Exercise description —
Each line of the listing below containing the word "avatar" should be returned.

Given records —
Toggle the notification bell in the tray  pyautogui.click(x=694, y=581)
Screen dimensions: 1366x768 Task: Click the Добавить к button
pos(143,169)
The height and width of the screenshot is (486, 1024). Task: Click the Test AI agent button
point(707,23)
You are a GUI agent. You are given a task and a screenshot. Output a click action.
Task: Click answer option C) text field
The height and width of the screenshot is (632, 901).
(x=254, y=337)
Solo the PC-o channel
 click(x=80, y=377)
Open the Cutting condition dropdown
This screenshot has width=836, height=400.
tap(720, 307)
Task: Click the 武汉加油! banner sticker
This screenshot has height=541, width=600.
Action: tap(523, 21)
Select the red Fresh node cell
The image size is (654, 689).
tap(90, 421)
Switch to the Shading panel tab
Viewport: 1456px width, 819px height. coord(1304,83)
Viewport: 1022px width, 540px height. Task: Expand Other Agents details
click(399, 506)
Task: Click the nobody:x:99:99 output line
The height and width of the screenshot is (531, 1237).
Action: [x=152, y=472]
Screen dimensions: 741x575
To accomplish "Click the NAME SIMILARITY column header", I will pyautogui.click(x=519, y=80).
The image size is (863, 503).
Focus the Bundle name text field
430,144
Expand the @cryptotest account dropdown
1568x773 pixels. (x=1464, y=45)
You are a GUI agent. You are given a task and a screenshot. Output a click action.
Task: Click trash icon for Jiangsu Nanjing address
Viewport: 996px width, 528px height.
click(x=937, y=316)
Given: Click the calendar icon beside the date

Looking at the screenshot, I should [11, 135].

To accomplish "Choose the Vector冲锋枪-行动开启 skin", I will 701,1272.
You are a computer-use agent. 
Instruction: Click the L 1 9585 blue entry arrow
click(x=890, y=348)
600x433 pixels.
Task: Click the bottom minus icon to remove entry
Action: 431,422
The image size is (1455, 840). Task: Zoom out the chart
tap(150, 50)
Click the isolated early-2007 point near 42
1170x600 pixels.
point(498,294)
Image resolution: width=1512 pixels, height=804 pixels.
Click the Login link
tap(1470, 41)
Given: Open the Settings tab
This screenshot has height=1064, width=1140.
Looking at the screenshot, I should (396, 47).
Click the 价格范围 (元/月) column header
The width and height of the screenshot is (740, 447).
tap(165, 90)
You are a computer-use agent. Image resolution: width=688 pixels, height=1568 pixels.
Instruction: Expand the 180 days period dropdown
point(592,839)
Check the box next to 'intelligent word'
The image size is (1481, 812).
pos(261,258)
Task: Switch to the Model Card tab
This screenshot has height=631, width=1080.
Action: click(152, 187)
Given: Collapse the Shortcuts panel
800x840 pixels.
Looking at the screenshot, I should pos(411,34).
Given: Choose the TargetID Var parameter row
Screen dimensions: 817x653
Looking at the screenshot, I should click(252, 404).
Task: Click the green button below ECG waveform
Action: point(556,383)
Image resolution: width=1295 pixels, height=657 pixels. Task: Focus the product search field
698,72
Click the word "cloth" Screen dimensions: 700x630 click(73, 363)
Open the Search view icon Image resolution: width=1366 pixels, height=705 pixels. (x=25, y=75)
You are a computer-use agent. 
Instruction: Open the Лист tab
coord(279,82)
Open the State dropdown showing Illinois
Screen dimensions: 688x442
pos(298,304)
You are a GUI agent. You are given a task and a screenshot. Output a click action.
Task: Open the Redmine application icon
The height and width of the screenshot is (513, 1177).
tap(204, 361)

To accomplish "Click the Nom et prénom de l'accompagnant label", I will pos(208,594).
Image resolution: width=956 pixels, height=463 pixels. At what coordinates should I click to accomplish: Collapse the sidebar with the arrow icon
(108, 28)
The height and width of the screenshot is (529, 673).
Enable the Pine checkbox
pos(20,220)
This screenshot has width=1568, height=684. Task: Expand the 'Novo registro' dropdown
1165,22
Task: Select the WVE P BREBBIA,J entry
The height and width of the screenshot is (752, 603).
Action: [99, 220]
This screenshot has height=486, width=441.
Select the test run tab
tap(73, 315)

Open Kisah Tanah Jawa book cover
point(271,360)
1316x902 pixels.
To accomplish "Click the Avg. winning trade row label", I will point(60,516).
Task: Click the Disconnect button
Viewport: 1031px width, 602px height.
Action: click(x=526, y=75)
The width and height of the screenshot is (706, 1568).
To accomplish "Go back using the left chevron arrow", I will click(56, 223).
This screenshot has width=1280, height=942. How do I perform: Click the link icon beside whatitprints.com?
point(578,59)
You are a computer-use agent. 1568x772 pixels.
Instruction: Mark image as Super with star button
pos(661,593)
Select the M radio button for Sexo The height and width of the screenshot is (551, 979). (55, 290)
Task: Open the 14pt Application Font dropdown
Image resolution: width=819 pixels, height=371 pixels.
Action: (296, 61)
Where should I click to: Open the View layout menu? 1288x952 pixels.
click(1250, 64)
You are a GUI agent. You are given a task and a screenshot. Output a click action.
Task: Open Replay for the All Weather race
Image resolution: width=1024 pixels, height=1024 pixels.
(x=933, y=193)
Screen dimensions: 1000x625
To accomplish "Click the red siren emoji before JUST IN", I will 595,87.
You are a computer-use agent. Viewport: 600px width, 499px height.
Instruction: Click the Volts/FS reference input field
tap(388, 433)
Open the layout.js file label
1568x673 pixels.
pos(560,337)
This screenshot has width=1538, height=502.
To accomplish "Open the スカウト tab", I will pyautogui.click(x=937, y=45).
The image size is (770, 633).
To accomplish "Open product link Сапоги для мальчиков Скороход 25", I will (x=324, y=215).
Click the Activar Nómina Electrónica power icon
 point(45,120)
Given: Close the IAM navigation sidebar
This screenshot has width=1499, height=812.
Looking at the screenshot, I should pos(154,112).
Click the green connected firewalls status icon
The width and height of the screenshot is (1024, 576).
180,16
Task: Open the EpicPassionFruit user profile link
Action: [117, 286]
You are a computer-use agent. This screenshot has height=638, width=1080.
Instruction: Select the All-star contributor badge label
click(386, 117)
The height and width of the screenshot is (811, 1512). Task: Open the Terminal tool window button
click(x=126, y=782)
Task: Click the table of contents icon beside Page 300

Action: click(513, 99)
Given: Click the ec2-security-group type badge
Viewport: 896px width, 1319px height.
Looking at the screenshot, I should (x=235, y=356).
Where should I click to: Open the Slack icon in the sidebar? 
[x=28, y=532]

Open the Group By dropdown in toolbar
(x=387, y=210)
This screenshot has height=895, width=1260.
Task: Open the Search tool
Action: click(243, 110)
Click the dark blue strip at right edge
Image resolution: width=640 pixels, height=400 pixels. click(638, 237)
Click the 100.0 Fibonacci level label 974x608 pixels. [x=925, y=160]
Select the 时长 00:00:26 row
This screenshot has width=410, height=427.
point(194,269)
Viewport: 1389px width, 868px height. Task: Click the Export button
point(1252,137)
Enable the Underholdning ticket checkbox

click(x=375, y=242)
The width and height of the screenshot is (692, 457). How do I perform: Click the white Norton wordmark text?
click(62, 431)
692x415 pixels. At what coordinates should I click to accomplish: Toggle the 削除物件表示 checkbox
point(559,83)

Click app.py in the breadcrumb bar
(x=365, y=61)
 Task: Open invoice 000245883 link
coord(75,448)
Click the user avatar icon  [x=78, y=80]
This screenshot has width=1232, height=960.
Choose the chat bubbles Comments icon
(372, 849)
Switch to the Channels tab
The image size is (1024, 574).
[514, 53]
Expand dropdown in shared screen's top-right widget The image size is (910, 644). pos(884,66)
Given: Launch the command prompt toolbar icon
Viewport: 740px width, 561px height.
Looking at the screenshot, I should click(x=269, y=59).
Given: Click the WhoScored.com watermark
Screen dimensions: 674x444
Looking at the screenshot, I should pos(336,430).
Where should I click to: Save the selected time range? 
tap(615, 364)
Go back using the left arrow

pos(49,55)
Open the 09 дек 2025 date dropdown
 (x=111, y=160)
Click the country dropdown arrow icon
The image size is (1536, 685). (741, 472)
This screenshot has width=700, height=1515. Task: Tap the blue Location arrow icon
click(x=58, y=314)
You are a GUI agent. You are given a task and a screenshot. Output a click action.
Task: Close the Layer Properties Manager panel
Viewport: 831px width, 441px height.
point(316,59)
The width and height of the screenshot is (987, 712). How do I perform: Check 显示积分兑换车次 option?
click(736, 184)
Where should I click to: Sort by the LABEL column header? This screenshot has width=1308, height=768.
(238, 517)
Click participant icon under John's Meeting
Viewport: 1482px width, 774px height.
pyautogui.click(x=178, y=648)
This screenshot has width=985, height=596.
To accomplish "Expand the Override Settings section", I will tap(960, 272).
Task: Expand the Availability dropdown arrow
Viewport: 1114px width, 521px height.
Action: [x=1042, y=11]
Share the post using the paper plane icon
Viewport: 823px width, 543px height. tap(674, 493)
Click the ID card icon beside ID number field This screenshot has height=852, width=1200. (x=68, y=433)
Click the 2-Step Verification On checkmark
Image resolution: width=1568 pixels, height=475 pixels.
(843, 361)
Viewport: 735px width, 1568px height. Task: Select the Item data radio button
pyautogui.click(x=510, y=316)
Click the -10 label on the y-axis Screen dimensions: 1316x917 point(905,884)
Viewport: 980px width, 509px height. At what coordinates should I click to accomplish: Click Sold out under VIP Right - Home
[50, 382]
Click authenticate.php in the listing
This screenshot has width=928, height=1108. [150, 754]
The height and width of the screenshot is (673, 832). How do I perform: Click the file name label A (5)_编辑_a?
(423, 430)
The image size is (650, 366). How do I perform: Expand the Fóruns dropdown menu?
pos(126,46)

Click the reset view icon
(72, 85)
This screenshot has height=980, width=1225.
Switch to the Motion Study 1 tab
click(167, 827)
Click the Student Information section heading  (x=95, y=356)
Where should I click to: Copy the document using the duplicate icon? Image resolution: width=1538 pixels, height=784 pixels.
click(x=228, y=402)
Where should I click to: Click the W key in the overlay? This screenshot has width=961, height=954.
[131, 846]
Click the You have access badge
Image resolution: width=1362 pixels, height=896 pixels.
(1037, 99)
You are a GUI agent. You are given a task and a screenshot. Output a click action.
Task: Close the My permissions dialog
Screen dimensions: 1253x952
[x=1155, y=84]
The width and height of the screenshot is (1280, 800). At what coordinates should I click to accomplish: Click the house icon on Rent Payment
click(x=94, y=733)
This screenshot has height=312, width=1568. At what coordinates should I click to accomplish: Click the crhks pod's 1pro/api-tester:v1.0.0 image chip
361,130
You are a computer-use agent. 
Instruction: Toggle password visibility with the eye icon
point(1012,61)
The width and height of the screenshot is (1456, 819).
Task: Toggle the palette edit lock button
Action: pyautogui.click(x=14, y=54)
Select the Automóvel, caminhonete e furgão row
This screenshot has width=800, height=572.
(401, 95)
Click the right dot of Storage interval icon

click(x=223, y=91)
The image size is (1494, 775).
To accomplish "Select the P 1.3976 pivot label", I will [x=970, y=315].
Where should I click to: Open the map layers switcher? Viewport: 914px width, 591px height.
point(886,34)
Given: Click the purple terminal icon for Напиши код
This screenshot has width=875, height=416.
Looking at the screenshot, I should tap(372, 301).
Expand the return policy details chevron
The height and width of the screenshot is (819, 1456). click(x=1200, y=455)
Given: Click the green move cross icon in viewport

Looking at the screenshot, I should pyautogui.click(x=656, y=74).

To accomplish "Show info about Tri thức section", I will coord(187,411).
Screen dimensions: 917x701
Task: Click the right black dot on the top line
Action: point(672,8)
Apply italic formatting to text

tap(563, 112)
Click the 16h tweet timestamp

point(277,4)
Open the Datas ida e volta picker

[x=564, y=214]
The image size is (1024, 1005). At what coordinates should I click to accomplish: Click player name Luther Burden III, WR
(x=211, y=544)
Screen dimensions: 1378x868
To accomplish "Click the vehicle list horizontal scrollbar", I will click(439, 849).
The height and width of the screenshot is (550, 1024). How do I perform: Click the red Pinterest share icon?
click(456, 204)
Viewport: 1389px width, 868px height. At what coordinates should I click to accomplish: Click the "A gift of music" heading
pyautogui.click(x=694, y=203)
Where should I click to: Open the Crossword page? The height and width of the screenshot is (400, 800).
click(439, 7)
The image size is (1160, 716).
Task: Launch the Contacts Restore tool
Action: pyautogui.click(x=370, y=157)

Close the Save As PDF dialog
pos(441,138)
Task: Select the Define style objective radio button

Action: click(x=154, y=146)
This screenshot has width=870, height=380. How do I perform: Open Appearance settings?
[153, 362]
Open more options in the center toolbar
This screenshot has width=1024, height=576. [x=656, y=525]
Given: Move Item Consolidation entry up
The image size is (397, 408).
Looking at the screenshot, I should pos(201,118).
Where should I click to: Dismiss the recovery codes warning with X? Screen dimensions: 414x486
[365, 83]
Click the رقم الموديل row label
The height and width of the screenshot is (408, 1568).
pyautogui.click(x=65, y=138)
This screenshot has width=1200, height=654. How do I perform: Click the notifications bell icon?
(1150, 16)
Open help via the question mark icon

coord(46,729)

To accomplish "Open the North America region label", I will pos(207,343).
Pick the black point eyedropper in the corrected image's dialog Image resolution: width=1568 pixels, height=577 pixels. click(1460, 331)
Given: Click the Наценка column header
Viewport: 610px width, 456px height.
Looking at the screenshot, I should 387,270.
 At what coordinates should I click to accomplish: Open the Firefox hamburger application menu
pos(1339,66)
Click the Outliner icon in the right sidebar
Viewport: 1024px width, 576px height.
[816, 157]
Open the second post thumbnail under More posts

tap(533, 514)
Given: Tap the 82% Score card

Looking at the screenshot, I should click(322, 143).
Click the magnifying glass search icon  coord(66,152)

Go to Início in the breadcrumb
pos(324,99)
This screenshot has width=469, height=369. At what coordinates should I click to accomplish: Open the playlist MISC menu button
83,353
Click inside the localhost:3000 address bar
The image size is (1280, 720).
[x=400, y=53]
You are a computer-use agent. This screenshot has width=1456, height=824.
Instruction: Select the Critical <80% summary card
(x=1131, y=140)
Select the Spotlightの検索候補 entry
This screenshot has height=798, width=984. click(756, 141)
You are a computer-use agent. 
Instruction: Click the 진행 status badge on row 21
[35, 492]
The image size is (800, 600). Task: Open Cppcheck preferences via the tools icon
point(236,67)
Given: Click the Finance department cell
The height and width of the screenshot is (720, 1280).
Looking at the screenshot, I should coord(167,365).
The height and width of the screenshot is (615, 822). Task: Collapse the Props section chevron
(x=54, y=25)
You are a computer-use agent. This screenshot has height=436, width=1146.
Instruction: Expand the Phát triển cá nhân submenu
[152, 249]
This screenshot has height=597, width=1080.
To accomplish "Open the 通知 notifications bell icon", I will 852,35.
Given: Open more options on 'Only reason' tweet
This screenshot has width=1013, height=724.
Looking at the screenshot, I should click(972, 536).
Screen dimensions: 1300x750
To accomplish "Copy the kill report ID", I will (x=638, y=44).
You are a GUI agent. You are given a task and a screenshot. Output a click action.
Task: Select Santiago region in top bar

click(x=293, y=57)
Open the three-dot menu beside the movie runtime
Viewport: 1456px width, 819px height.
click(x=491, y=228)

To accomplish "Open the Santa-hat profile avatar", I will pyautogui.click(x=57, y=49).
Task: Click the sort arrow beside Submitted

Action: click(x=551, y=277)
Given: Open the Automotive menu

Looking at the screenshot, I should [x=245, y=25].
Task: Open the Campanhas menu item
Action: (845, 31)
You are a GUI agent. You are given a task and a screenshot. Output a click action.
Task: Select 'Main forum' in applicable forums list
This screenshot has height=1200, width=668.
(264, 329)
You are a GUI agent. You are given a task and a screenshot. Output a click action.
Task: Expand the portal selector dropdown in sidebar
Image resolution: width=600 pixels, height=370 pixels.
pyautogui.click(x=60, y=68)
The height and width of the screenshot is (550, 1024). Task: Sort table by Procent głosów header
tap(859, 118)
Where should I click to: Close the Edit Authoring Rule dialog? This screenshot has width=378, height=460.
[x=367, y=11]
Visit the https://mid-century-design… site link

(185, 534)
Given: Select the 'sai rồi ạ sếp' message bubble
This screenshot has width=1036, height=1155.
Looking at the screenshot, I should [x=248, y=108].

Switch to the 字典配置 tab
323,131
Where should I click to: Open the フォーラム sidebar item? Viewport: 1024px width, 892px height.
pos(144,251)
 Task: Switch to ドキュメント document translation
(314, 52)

Exercise response —
Click the user avatar icon  [x=78, y=80]
To accomplish "Open the Santa-hat profile avatar", I will pyautogui.click(x=57, y=49).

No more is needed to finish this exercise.